Fix It Before It Breaks: A Guide To Preventive Maintenance
By Suzanne Walters

Today's cars and trucks demand much less attention than those of the yesteryear. In the old days, a car's systems had to be fiddled with regularly just to keep the machine from breaking down. But with the advent of fuel injection, advanced spark plugs, and elaborate computer control systems, the traditional tune-up is a thing of the past-- many new cars run for 100,000 miles without a major tune-up. But there is a down side to these advances: high-tech engines can intimidate would-be tinkerers, and since performance and fuel efficiency decline so gradually, owners tend to avoid looking under the hood until something goes wrong. They pay for this neglect in decreased mileage, poor handling, and surprise breakdowns. This doesn't have to necessarily be the case. A simple routine of preventive maintenance can forestall many automotive woes, keeping you and your car safer and happier. The amount of work your car needs depends on how hard you drive it-- most owner's manuals list separate recommendations for normal and severe driving conditions. But what is severe? Practically everything-- cars don't like short trips, stop and go traffic, off-roading, hauling heavy loads, extreme temperatures, humidity, dust, pollution...actually, more than 75 percent of cars are driven under "severe" conditions. All this means is that your car may need a little extra attention and more frequent maintenance. The first step in establishing a car-care routine is to dig out the owner's manual and read the maintenance recommendations. If your car is under warranty, pay special attention to the minimum requirements needed to keep the warranty in effect. An unexpected benefit of reading the manual: schedule savvy makes you hard to rip off at the service shop.

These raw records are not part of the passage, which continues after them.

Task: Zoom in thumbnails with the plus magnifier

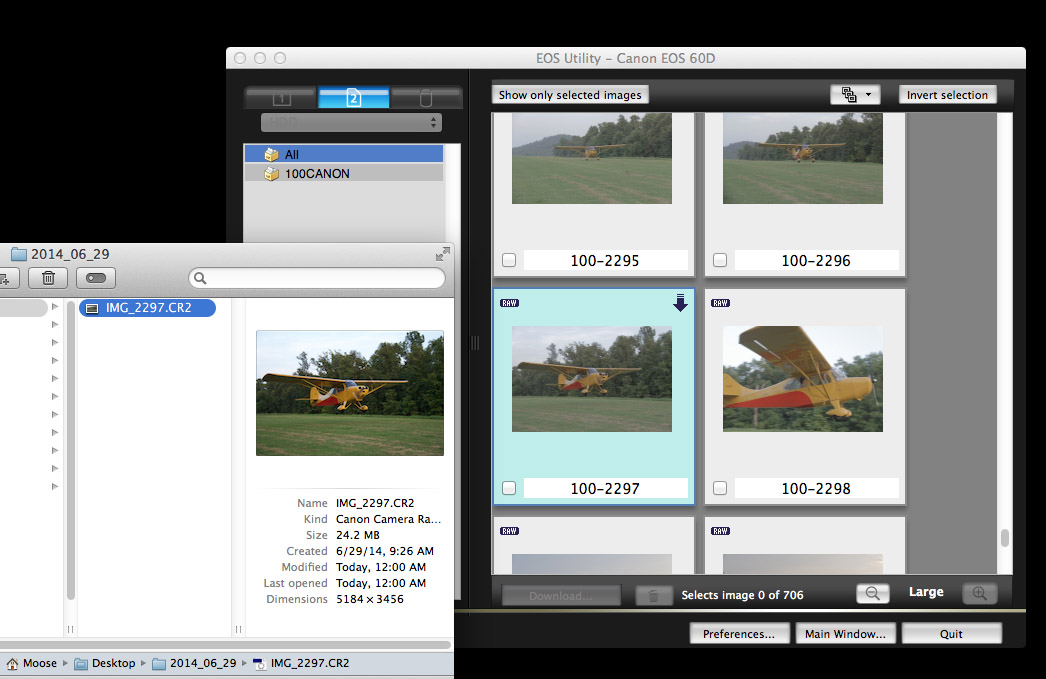Action: 979,593
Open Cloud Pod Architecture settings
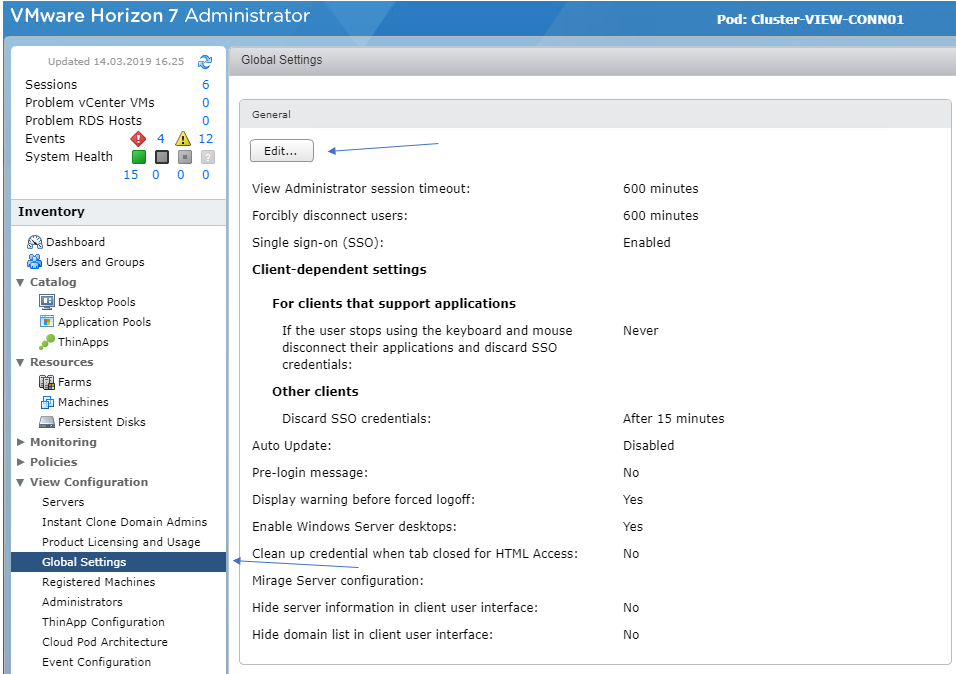Viewport: 956px width, 674px height. pos(104,642)
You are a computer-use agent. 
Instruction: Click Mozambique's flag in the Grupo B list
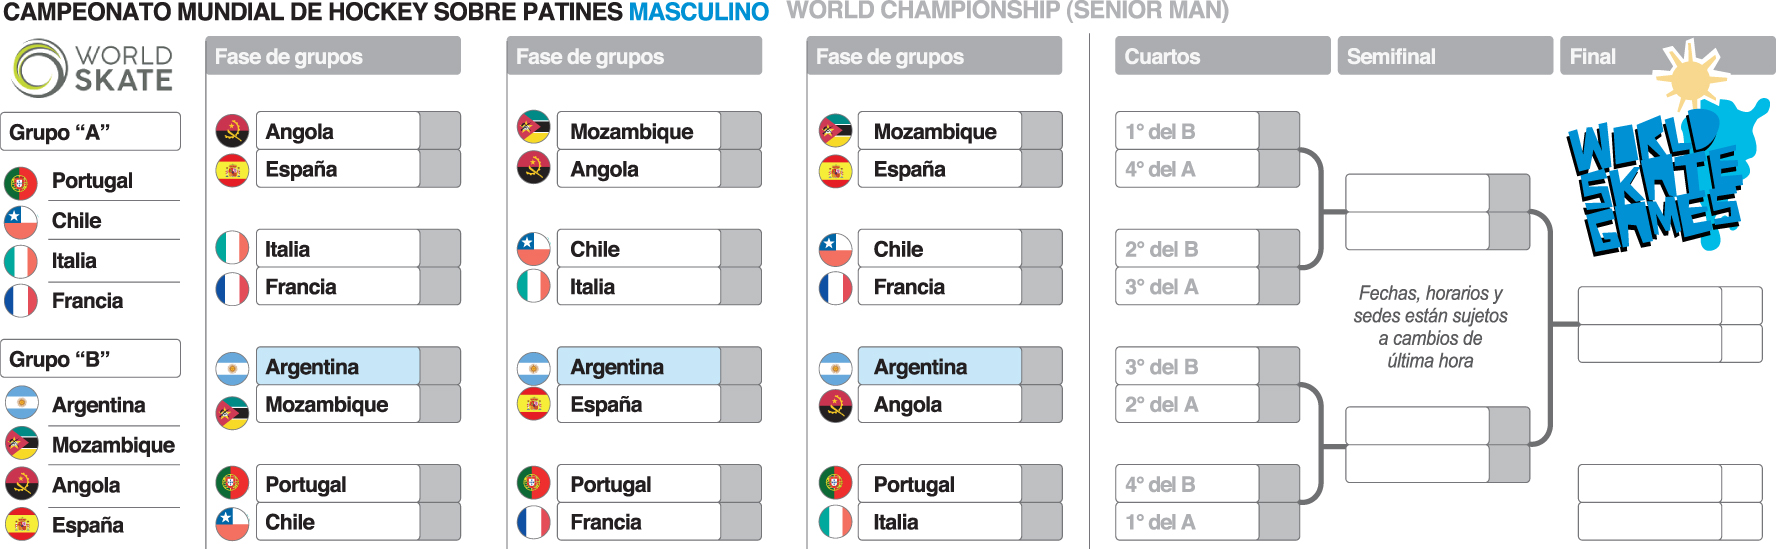(21, 445)
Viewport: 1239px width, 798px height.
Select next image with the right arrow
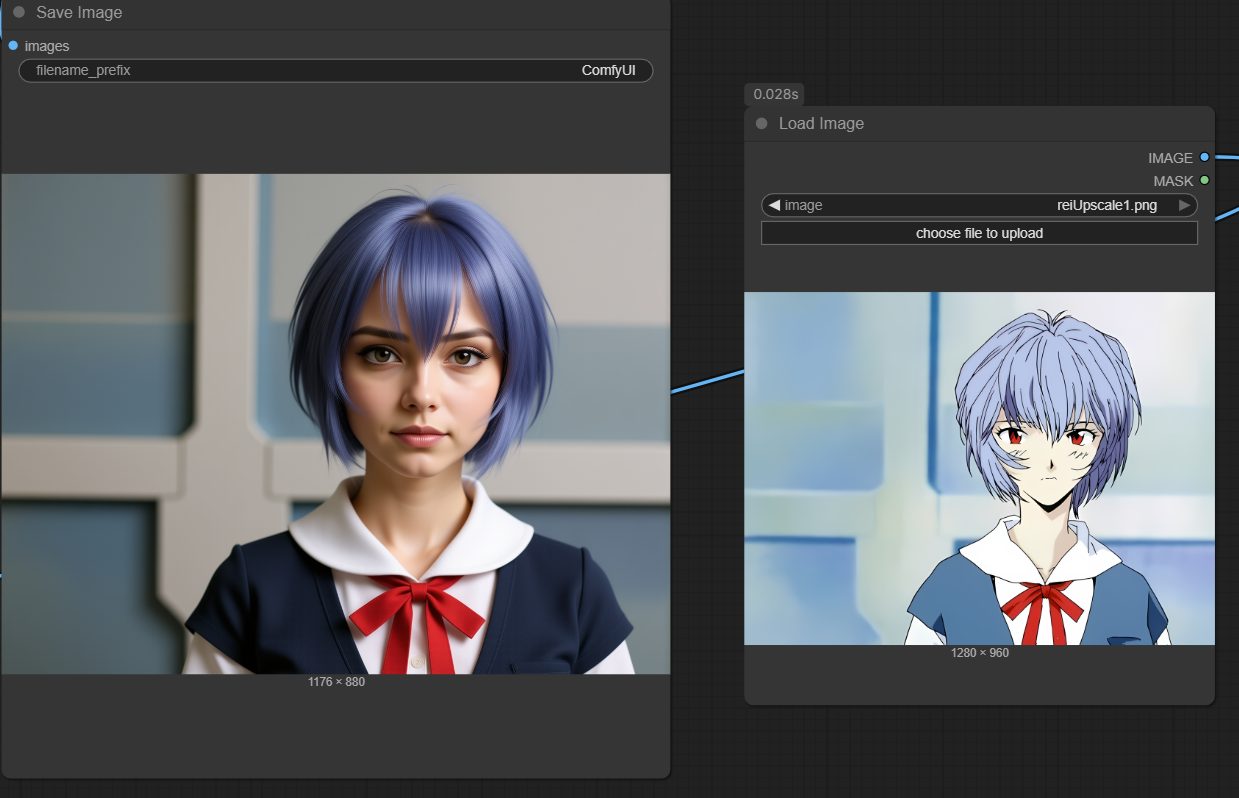pos(1185,205)
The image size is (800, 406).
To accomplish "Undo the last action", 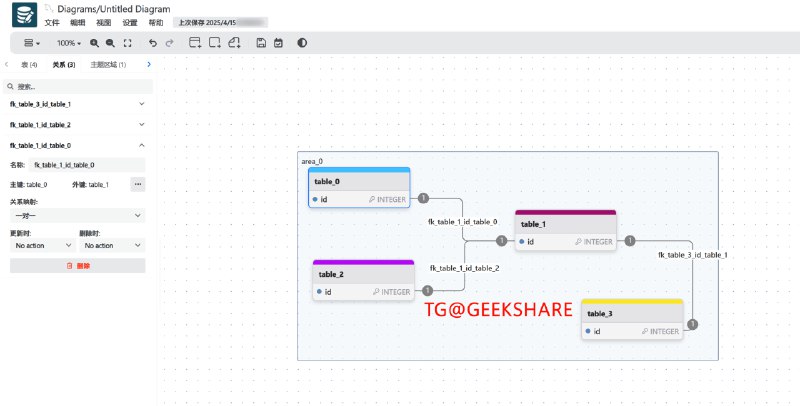I will 152,43.
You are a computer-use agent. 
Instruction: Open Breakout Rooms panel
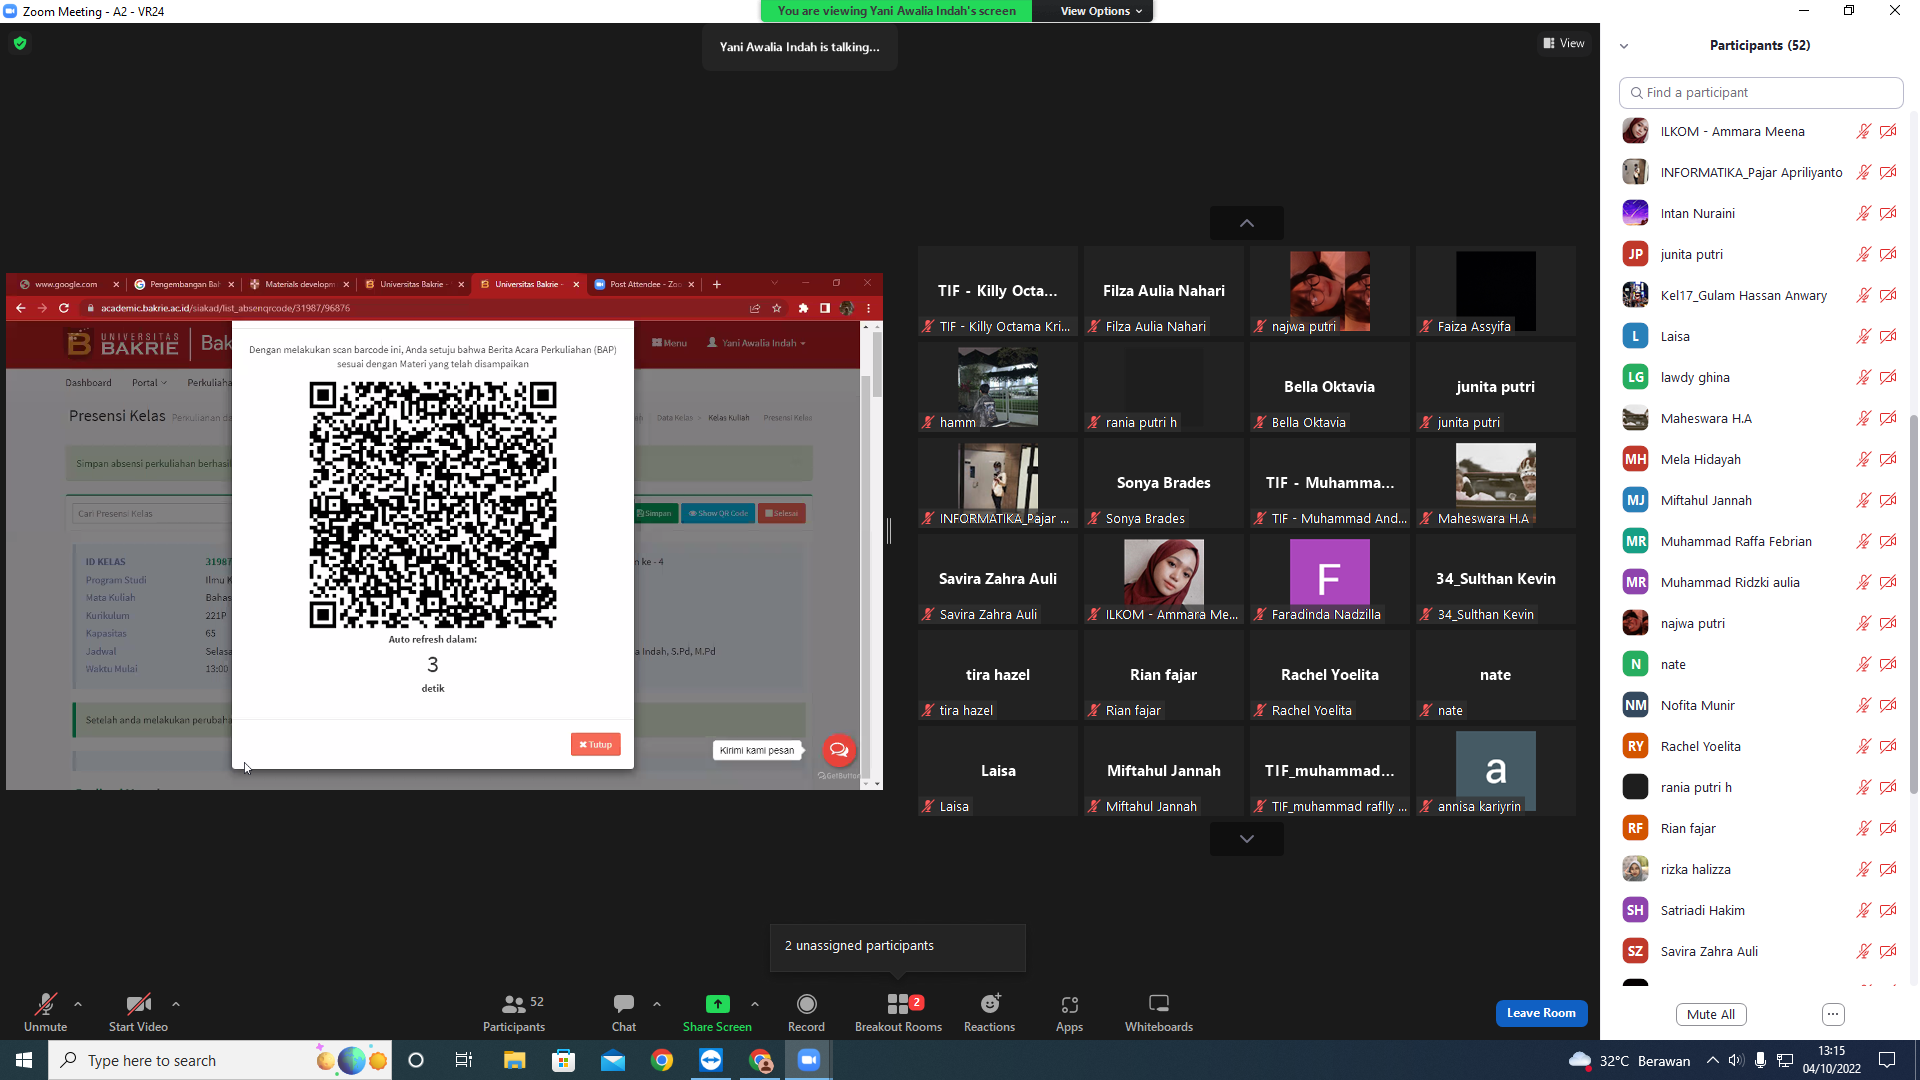click(x=898, y=1012)
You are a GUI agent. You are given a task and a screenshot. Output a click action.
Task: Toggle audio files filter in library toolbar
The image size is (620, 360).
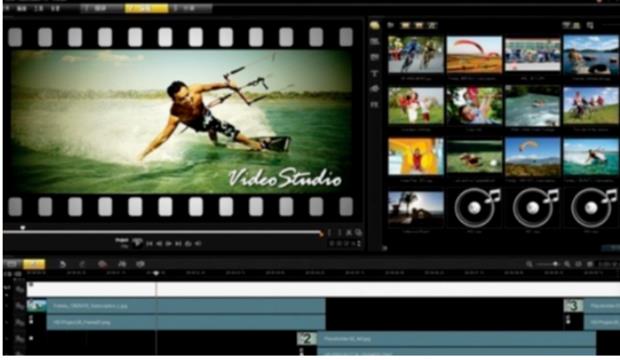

Following are some tips on establishing a basic maintenance routine. Remember, these are just guidelines-- consult your owner's manual for specific instructions.

Spark Plugs
A tune-up is like a physical for your car-- someone examines all the systems to make sure all the parts are doing their jobs. During a tune-up, a technician will focus on the spark plugs, which are a vital determinant of a vehicle's performance. Worn or dirty plugs change the fuel/air mixture in the engine, which affects gas mileage. Also, because of their central role in the engine, the condition of the spark plugs can alert the technician to potential problems in other parts of the car. Tune-up intervals vary from brand to brand, so check the owner's manual to see how often your car needs this service.

Only a few square inches of rubber connect your vehicle to the road. Therefore, the condition of this rubber is crucial to your car's safety. Worn or deflated tires make for bad mileage and dangerous driving. Check the tire pressure every week (don't forget the spare!) and examine the wear patterns on the treads-- unusual patterns mean the tires need to be rotated. Rotate the tires every 6,000 miles to ensure even wear. Also have the wheel alignment and balance checked once a year. If you follow these guidelines, steel-belted radial tires should last for 70,000 miles.

Intimidated by a high-tech engine? Get to know your car by checking the fluid levels. Even the most mechanically disinclined person can look at a dipstick. Every month, check the oil, radiator, battery, power steering, brake and transmission fluid, and top off those that are low. (The owner's manual will tell you where to find the dipsticks.) A few fluids need special attention:

  • The oil (and oil filter) should be changed every three months or 3,000 miles.
  • Radiator fluid should be replaced every two years. Use a solution of 50 % water and 50% antifreeze to keep the radiator running smoothly in extreme temperatures.
  • The transmission fluid should be replaced about every two years. If the fluid is brown, not red, and smells like a dead skunk, it's time for a change.
  • Some batteries require fluid, some don't. Check to see if your battery is maintenance free. If not, fill to recommended level with odorless tap water.

Belts, Hoses, and Wipers
These are more easy maintenance tasks that you can do at home. Every month, poke around under the hood and note any cracks, frays, leaks, or bulges in the belts and hoses. These flaws indicate that the part will soon snap or rupture; have faulty parts replaced as soon as possible. Belts and hoses will wear out sooner or later, so to avoid the stress of a roadside emergency, have them all replaced every two years. While you're at it, check the windshield wipers for cracks and brittleness. Wipers should be replaced each year; don't wait for them to start smearing or chattering before you replace them.

Air Filter and Battery
Check the air filter every two months, or when you change the oil. Replace it if it is clogged or damaged. During your monthly maintenance routine, check the battery for loose cables and corrosion. Scrub off any corrosion or dirt with a wire brush. Batteries only last about three and a half years; when your battery gets old, have it replaced before it dies. This will save you from otherwise inevitable stress and expense. Although your high-tech car probably won't complain if it's neglected, preventive maintenance is just as important today as it was thirty years ago. Your car's elaborate systems may be intimidating, but they're not invincible; don't let a seemingly smooth performance lull you into neglecting regular maintenance. These simple tasks will save you time, trouble and expense by decreasing the chance of emergencies and major repairs and increasing your car's fuel efficiency, lifespan, and dollar value.